- TASK REQUIREMENTS
Taking the listing below, restate word for word each line from the line with "Open the Modelling menu" to the line with "Screen dimensions: 600x447", ends included, and stop there.

- DATA PROVIDED
···

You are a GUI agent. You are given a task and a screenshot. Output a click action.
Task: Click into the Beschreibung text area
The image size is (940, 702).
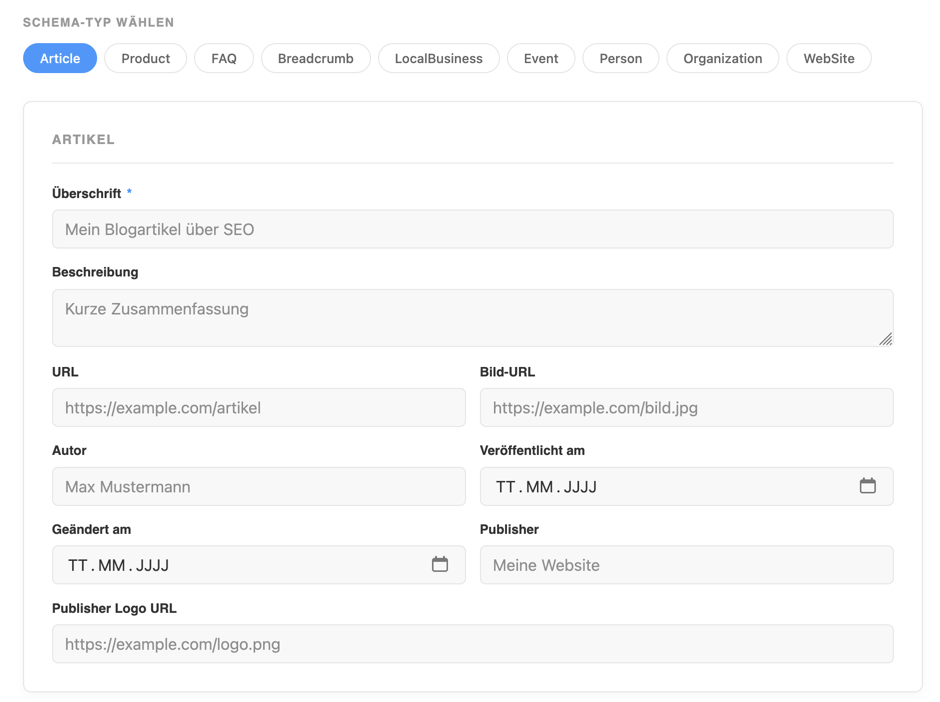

···

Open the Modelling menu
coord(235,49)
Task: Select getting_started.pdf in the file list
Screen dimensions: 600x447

···

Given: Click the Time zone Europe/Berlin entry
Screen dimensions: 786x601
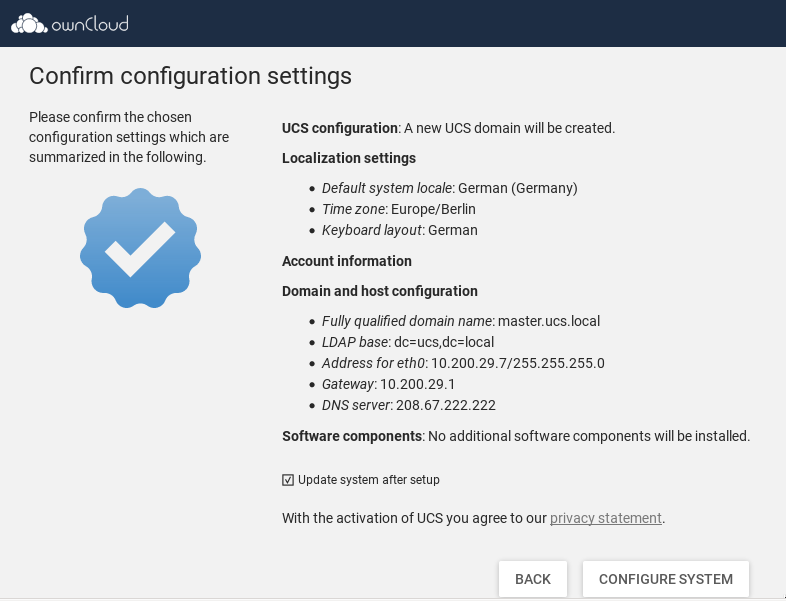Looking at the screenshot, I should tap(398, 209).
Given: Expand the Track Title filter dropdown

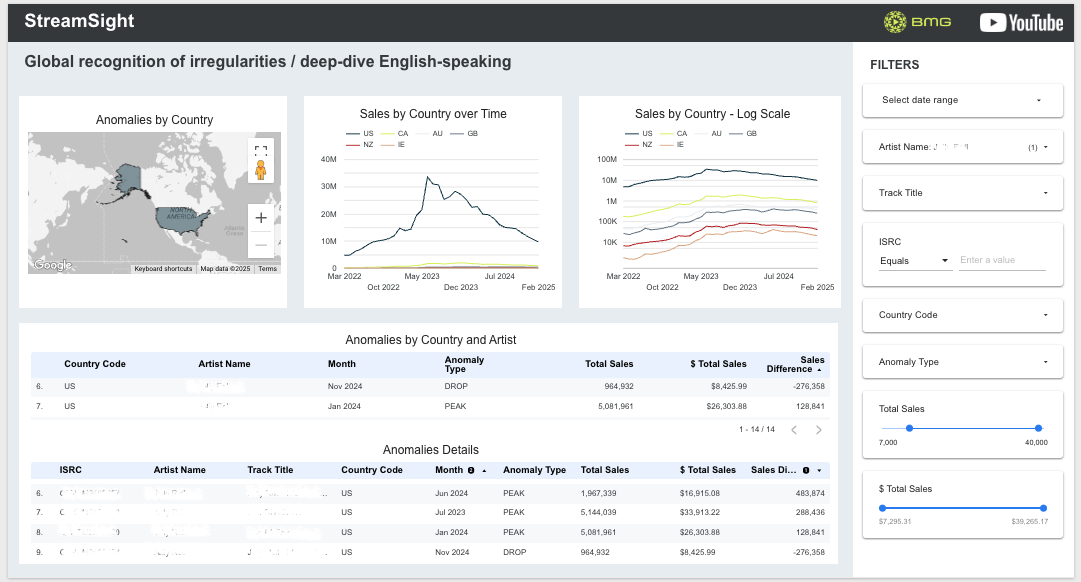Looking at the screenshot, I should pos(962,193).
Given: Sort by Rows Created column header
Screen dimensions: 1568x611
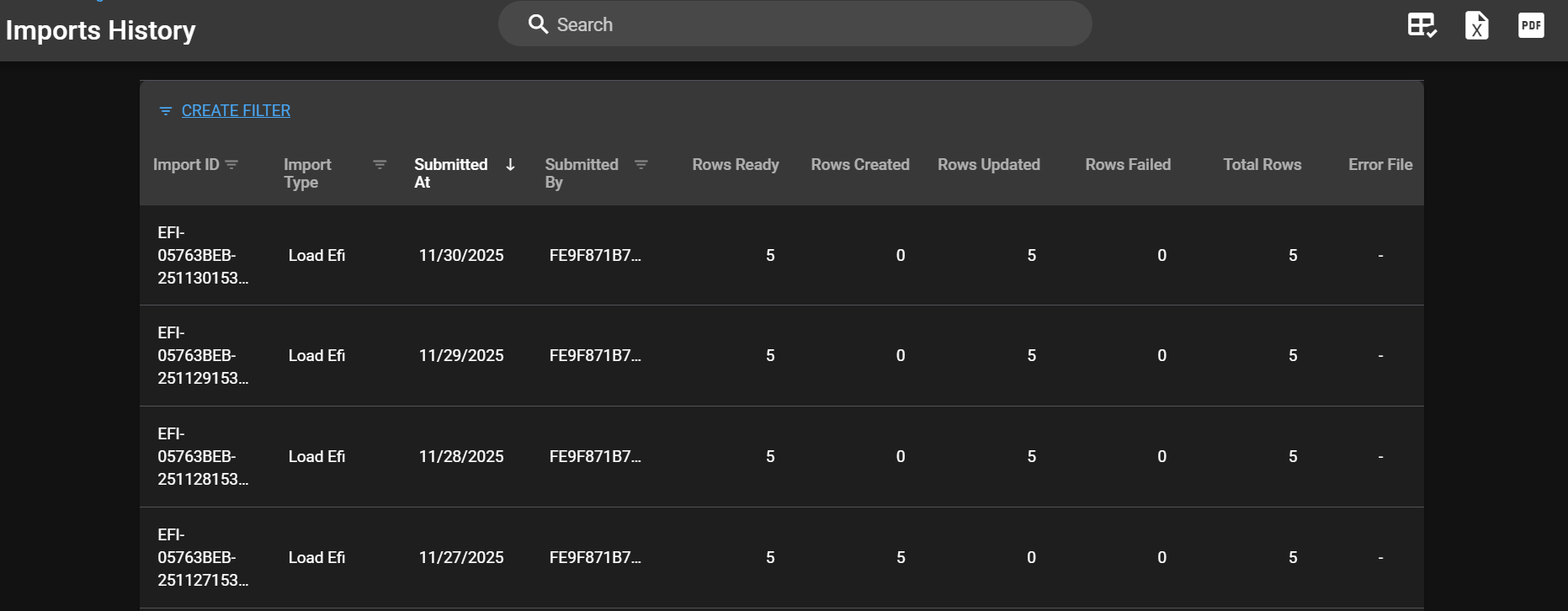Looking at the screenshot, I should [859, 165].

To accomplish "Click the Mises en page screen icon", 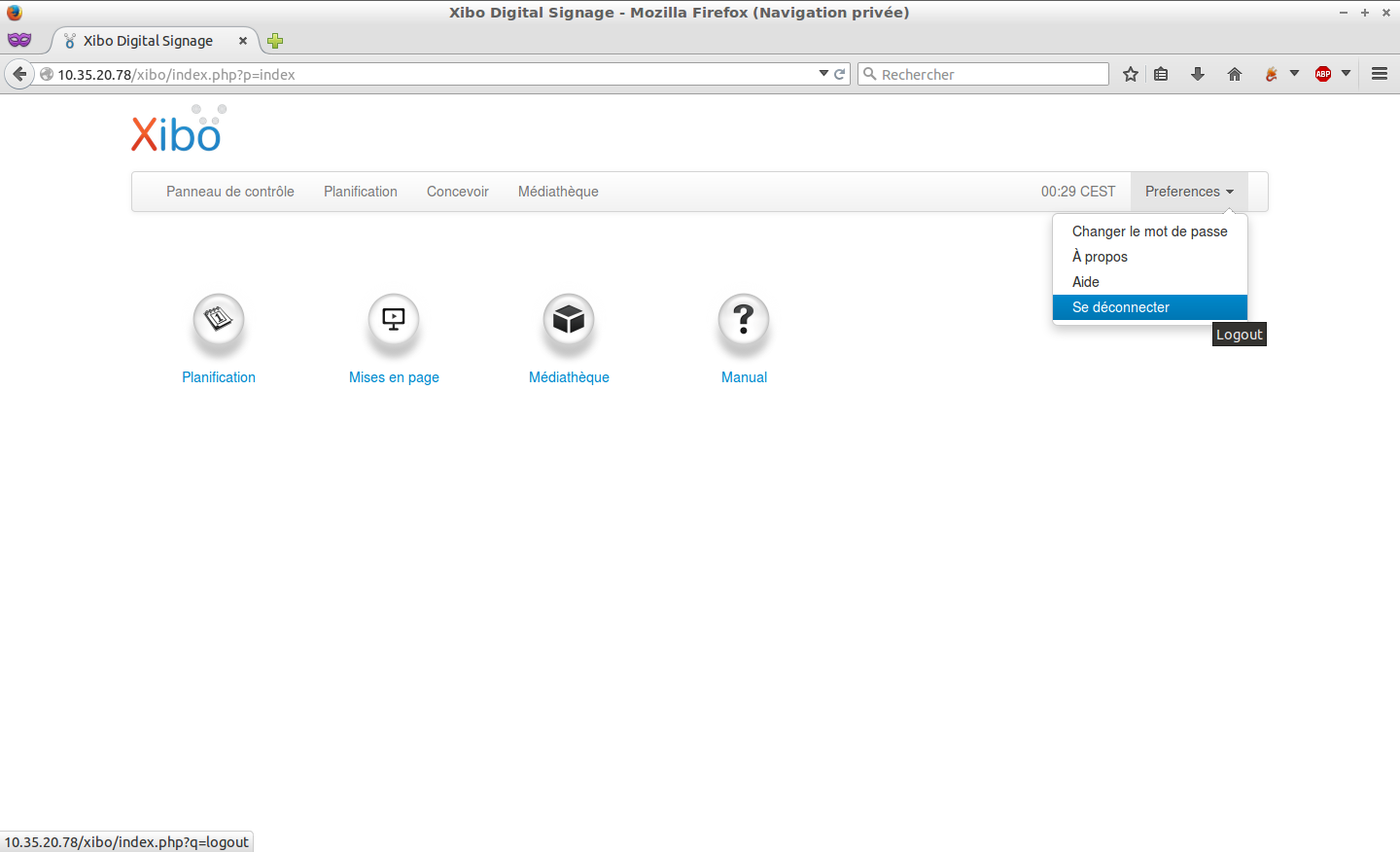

···

- RESPONSE TO THIS TASK
Open the Modelling menu
coord(235,49)
Task: Select getting_started.pdf in the file list
Screen dimensions: 600x447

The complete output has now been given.